On Monday April 1st, the Senate Labor and Commerce Committee hosted a public hearing for SB 5985, “Concerning provisions impacting marijuana business licensees,”
- SB 5985 stitches together parts of three prior bills which did not progress by the usual means past the house of origin cutoff on March 13th. SB 5985 was introduced March 14th and obscurely designated “necessary to implement the budget” (NTIB), a largely undocumented parliamentary procedure some allege is frequently used to enable legislators to continue working on particular bills outside of the procedural time constraints imposed on most bills. Cannabis Observer testified at the public hearing was broadcast on TVW.
On Monday April 1st, the Senate Labor and Commerce Committee hosted a public hearing for SB 5985, “Concerning provisions impacting marijuana business licensees.”
- SB 5985 was introduced on March 14th, the day after the house of origin cutoff. It’s Cannabis Observer’s understanding that bills can be introduced at any time, but in order to move them after house of origin cutoff they must interpreted to have a special status such as “necessary to implement the budget” (NTIB). It’s Cannabis Observer’s understanding that a bill with any fiscal impact can technically be interpreted as NTIB.
- Read Cannabis Observer’s initial analysis of SB 5985 from March 18th.
- Senior Committee Counsel Richard Rogers briefed from the Senate Bill Report (audio – 2m, video):
- Creates an exception to the six-month residency requirement for businesses with labor peace agreements in effect, so long as 60 percent of the interest holders meet the requirements.

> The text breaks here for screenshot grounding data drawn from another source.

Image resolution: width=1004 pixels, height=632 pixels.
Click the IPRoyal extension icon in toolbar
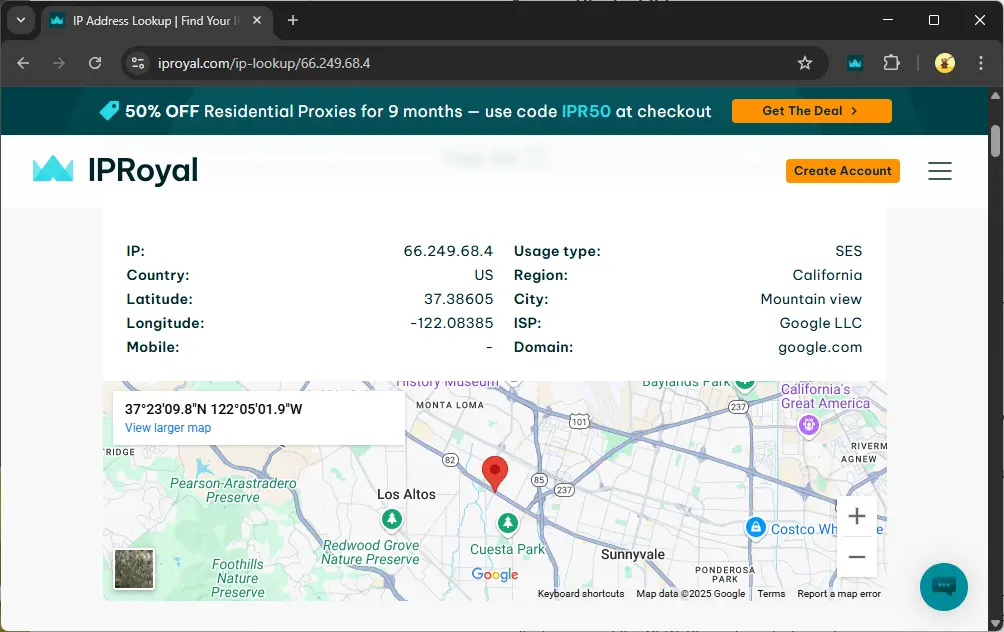point(855,63)
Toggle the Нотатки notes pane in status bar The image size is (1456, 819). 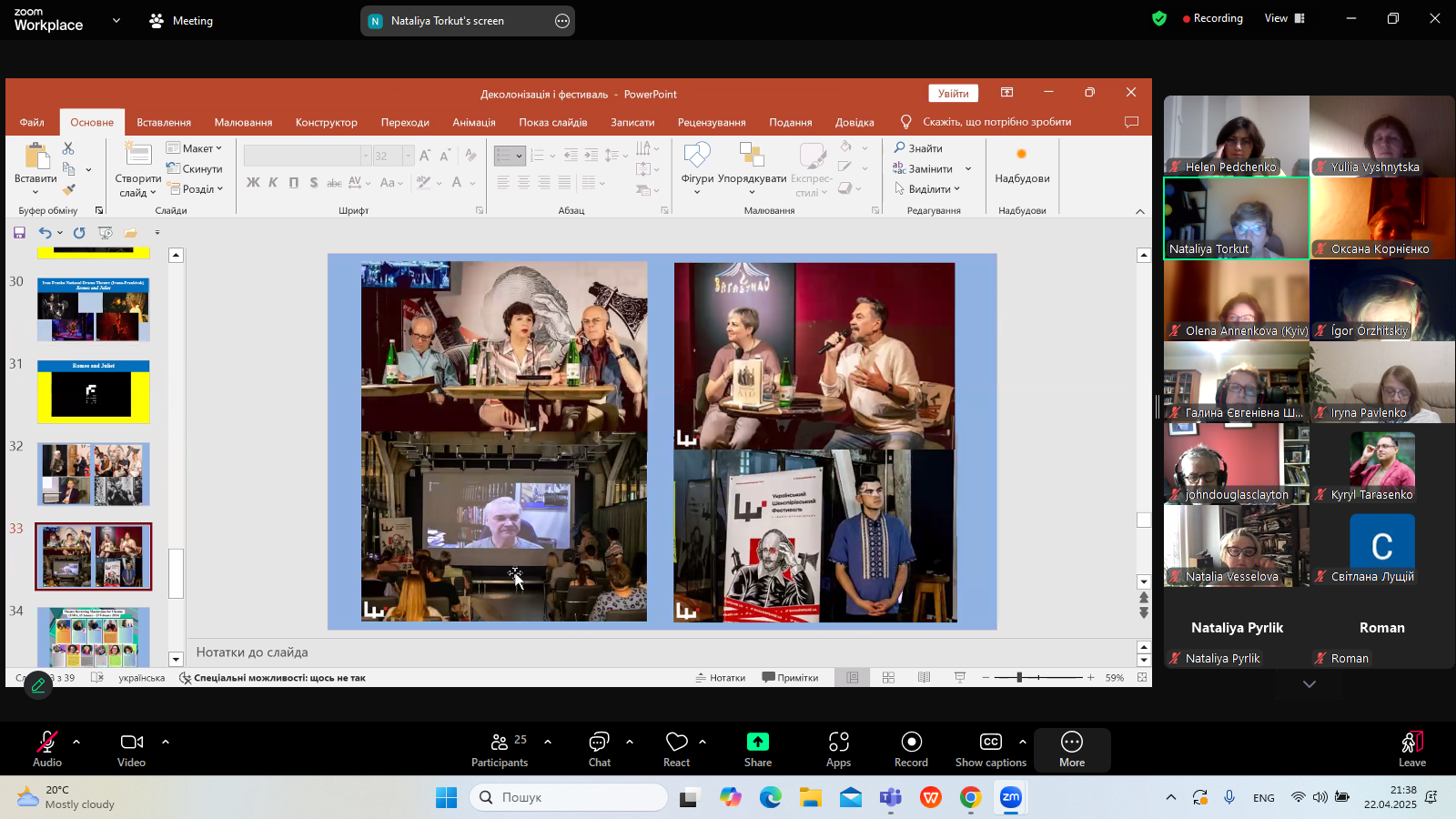(720, 678)
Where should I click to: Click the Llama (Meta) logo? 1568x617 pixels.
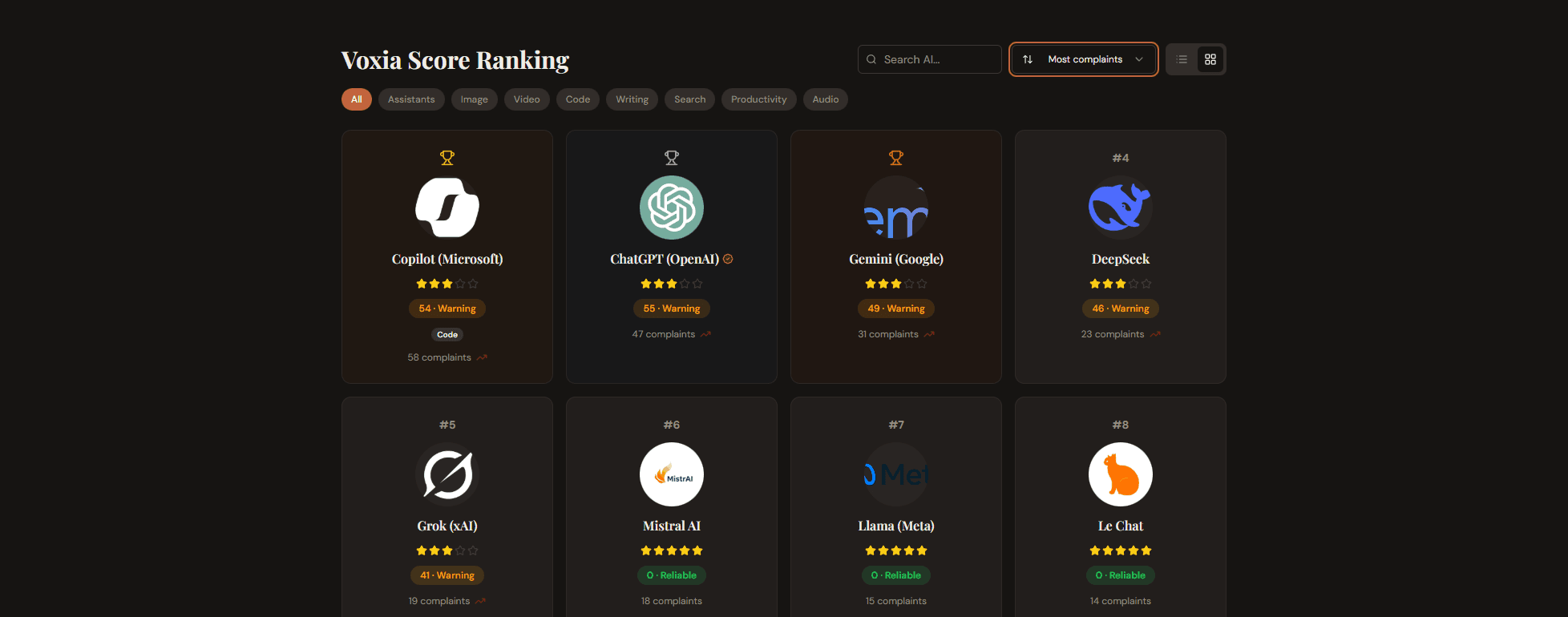[896, 474]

- Modifies the limits on the number of marijuana licenses that may be held by businesses with labor peace agreements.
- Requires a $1,000 fee for each additional license issued under the labor peace agreement provisions.
- Modifies the licensing provisions regarding who is required to qualify for or be named on a license, be a Washington State resident, and be disclosed to the Liquor and Cannabis Board (LCB).
- Authorizes additional fees to recover investigatory costs and grants discretionary authority to deny a license or renewal involving nonresident licensees.
- Adds provisions addressing inheritance of a business with a marijuana license.
- Modifies the provisions for outdoor advertising for licensed marijuana retail outlets including, banning billboards, allowing reader boards, removing the limit on size of signs, and allowing local governments to adopt less restrictive advertising rules.
- Requires marijuana licensees to submit certain demographic information to the LCB and requires a report to the Legislature.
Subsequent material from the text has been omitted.